### GIVEN RECORDS ###

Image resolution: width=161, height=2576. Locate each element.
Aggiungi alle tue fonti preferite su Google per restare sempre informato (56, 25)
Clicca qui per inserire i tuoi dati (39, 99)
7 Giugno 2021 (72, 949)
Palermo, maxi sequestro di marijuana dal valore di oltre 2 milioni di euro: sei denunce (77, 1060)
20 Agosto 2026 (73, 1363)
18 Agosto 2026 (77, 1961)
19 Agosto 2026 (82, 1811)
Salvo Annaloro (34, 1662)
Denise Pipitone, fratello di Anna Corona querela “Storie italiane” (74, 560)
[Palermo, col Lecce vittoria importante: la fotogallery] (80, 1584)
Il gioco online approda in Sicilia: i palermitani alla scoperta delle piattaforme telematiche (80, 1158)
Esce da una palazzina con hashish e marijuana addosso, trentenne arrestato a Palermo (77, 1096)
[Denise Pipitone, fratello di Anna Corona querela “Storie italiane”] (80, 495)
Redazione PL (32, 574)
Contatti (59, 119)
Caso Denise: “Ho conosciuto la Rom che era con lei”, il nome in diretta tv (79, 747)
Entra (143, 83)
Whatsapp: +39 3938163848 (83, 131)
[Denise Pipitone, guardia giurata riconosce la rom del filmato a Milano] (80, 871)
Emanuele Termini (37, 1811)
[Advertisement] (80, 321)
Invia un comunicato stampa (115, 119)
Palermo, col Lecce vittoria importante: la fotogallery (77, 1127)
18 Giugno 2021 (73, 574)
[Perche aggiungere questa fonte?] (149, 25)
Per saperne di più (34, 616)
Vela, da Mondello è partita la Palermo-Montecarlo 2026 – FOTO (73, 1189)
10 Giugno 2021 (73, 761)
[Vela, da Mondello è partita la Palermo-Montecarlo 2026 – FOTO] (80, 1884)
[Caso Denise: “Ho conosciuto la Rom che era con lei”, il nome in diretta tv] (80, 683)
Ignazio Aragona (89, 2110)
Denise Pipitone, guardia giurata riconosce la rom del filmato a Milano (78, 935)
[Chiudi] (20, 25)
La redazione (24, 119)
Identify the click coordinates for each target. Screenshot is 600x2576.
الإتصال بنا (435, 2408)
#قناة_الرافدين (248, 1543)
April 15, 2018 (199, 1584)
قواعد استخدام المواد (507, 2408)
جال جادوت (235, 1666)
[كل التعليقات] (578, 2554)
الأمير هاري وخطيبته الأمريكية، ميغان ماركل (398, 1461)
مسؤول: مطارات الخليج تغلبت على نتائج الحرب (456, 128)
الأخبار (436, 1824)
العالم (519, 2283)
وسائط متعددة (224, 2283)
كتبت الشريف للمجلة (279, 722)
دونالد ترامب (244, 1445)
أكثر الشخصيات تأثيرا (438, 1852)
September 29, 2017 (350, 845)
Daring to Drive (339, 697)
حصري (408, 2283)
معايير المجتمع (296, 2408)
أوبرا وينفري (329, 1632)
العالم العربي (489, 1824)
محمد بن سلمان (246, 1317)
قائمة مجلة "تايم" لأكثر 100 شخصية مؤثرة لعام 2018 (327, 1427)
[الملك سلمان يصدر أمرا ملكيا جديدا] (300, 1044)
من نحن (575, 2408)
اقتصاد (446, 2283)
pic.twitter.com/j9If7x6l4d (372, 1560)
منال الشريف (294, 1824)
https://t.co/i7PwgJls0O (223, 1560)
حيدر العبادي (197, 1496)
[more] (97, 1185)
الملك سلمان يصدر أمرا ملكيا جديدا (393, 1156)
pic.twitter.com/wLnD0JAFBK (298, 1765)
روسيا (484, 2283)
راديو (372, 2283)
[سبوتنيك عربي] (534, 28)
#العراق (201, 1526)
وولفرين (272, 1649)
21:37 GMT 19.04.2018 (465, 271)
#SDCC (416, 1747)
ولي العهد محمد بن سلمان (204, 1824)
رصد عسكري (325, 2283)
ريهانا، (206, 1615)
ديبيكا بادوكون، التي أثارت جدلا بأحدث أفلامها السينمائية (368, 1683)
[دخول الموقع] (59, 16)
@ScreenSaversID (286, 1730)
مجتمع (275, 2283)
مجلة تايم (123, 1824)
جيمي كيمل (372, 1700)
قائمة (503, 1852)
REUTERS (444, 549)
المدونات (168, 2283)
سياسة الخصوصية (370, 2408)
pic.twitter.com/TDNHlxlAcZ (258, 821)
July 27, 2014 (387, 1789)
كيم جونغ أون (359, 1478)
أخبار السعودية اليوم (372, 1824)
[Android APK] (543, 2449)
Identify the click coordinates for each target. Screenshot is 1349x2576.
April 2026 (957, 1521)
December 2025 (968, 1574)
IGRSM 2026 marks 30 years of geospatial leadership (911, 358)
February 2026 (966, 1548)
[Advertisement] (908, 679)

###

▶ [WHAT IS NEEDED]: Wherever a line in the entries above holds "marijuana", copy that line.

▶ [ANSWER AREA]:
Palermo, maxi sequestro di marijuana dal valore di oltre 2 milioni di euro: sei denunce (77, 1060)
Esce da una palazzina con hashish e marijuana addosso, trentenne arrestato a Palermo (77, 1096)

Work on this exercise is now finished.